Copy every line from the records that holds the word "navigation".

[Saved data entries]
◆ ◆ ◆

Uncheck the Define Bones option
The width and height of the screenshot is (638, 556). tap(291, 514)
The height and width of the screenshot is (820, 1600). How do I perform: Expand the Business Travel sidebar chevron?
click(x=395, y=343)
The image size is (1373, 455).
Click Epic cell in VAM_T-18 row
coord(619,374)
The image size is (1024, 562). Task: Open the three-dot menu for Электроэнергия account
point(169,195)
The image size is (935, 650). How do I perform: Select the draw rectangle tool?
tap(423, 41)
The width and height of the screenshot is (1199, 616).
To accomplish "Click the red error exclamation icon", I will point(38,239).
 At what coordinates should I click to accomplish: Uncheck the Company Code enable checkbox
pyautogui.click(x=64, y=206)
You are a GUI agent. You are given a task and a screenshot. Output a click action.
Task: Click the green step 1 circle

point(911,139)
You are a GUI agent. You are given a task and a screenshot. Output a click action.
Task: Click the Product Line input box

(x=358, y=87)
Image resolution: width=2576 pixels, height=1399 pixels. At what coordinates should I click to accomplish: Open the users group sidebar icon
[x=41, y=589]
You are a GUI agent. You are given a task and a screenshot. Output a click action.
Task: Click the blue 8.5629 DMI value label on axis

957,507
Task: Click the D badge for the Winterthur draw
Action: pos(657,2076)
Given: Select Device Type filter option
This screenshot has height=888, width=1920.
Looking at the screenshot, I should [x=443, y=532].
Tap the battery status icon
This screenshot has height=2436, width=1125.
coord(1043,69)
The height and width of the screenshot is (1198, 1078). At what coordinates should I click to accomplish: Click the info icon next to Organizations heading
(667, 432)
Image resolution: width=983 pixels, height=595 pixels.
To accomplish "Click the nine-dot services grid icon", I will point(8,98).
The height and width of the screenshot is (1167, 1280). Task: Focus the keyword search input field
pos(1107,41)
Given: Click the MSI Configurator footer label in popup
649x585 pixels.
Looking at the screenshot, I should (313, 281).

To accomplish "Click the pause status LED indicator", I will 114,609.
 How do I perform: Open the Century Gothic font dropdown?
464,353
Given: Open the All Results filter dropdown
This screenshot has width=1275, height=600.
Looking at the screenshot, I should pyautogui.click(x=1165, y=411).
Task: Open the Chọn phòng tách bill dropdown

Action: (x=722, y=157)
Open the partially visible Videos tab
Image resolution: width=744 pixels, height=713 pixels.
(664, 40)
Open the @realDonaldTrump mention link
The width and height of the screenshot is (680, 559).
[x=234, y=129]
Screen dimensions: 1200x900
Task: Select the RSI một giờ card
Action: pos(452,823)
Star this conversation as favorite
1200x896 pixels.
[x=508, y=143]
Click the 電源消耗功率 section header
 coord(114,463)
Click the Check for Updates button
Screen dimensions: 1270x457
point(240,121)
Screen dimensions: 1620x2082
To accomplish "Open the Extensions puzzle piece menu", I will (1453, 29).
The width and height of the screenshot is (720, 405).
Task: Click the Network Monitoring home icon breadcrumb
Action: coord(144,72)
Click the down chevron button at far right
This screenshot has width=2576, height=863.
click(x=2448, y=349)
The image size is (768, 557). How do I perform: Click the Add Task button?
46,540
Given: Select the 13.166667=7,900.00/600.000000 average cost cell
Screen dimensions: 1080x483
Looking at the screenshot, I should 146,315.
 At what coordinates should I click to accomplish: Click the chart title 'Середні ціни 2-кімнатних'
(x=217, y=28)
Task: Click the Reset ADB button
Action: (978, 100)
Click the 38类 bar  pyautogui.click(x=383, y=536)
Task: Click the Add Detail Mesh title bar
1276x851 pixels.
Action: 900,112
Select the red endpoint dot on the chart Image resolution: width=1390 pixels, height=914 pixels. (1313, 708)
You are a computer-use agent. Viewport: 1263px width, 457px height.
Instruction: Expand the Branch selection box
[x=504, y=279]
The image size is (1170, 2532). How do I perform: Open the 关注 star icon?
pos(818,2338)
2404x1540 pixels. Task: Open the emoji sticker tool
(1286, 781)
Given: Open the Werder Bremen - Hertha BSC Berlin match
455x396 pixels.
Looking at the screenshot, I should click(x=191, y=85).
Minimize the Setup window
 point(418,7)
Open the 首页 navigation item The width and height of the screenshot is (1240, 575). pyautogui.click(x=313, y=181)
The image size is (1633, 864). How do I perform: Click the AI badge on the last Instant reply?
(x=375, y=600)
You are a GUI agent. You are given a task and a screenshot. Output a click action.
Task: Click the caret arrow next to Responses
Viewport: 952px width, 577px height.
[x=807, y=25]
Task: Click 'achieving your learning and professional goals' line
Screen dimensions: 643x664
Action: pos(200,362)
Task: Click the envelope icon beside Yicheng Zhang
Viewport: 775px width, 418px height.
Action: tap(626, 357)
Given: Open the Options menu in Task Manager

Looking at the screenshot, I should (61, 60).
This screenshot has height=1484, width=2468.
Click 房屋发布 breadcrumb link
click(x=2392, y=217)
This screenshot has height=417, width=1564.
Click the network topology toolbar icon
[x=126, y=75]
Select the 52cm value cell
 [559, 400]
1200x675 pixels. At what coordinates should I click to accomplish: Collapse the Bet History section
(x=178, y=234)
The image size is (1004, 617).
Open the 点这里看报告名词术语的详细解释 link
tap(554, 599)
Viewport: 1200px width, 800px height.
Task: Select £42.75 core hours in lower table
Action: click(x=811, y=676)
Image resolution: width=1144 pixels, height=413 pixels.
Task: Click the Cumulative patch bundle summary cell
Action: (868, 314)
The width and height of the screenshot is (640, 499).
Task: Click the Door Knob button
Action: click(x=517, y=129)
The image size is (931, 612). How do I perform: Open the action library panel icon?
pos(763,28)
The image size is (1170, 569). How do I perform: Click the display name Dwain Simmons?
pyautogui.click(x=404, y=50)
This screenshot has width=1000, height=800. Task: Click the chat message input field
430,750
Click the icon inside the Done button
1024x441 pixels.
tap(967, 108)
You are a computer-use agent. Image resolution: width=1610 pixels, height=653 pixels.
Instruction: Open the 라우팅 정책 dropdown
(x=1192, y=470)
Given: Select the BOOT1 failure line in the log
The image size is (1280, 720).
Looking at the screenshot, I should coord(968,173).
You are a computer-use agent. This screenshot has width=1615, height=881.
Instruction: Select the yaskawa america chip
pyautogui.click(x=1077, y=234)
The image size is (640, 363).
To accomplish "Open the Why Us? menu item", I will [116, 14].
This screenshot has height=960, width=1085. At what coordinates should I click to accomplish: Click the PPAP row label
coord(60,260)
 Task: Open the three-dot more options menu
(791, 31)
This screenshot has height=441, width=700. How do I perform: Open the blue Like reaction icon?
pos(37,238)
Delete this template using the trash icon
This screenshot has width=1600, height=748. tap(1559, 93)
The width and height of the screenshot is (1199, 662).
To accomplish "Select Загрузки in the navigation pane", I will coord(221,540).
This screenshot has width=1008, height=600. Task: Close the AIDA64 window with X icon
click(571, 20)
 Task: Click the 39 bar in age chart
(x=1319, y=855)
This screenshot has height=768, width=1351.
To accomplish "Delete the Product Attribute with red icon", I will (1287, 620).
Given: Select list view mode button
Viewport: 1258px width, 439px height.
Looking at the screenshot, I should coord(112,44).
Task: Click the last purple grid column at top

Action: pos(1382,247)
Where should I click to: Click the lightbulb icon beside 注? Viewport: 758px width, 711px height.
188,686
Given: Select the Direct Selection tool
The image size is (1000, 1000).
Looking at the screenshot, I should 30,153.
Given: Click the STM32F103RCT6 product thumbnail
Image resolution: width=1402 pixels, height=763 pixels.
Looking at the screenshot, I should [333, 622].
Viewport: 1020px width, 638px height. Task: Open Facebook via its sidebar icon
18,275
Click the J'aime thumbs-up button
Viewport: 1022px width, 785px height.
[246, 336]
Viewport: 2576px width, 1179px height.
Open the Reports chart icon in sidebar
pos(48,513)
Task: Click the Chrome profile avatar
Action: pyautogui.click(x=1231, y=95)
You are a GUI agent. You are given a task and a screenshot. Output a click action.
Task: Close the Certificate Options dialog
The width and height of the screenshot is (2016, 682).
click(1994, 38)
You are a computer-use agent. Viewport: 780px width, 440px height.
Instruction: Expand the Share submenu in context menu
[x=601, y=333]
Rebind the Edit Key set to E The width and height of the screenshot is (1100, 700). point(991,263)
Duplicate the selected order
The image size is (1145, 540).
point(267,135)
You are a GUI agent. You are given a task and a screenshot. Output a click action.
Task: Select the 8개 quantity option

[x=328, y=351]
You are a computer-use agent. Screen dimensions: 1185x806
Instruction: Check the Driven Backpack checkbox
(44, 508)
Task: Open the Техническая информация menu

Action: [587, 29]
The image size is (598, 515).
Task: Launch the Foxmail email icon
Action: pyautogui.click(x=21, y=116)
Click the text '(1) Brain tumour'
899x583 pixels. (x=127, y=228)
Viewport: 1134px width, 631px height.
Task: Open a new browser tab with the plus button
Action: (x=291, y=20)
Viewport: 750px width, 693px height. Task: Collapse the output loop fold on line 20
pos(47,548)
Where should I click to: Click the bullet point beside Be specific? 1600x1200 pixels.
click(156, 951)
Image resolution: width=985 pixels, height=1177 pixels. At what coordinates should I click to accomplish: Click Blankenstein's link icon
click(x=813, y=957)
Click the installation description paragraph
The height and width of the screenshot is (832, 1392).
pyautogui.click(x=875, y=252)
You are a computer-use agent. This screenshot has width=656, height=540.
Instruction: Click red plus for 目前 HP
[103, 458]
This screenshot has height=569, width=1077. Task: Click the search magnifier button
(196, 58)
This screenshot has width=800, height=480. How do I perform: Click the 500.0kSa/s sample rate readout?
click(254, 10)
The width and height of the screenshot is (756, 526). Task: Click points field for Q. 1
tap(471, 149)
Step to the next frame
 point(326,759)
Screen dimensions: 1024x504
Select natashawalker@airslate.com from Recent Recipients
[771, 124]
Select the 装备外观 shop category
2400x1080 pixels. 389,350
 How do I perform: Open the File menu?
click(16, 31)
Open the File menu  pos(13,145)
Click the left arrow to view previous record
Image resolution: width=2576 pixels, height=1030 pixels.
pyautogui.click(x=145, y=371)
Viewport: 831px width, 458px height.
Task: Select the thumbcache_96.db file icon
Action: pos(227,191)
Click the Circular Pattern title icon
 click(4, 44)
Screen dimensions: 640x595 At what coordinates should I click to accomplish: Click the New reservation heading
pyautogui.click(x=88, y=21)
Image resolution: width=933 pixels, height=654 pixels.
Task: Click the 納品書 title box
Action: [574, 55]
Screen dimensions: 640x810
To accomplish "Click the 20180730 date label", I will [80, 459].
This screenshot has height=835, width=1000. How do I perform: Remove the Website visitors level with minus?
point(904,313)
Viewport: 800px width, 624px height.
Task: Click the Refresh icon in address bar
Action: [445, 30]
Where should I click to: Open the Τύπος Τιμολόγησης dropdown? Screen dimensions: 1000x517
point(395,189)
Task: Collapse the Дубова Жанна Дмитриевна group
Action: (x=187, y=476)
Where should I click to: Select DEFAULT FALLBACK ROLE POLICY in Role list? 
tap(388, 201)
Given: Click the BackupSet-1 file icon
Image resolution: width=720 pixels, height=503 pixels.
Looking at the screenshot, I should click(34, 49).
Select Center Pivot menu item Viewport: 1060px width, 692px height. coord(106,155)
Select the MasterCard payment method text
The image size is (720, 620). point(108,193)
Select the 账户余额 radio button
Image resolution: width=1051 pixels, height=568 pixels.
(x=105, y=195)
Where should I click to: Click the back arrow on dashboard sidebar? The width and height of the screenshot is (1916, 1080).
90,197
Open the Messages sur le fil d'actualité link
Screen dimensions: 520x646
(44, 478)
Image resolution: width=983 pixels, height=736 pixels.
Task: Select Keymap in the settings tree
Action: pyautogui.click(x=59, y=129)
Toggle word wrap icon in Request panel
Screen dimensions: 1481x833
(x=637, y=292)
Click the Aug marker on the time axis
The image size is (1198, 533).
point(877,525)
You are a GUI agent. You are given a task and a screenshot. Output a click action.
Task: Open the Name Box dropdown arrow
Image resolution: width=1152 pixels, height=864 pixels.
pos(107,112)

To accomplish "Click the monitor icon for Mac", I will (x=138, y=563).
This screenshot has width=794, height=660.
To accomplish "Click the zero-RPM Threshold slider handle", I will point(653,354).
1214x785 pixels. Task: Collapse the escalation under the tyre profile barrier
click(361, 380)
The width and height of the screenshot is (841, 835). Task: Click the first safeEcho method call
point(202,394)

◆ ◆ ◆

ANSWER TO THIS PROBLEM
Open the 首页 navigation item The width and height of the screenshot is (1240, 575). pyautogui.click(x=313, y=181)
To accomplish "Select Загрузки in the navigation pane", I will coord(221,540).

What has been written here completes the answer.